◆ **Entries shown**:
━━━━━━
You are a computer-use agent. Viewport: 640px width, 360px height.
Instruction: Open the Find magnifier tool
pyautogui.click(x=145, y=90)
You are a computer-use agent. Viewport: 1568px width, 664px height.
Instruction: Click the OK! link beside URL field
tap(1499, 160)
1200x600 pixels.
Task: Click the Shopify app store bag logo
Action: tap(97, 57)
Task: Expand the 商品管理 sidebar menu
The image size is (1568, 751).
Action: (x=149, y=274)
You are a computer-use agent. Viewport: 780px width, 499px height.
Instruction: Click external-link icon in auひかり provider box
━━━━━━
◆ **What is expected**:
Everything from the line containing "Task: Expand the 商品管理 sidebar menu" to the end of the data above should be quoted exactly, please, both ends included, and nothing outside that span.

◆ **Output for this exercise**:
Task: Expand the 商品管理 sidebar menu
The image size is (1568, 751).
Action: (x=149, y=274)
You are a computer-use agent. Viewport: 780px width, 499px height.
Instruction: Click external-link icon in auひかり provider box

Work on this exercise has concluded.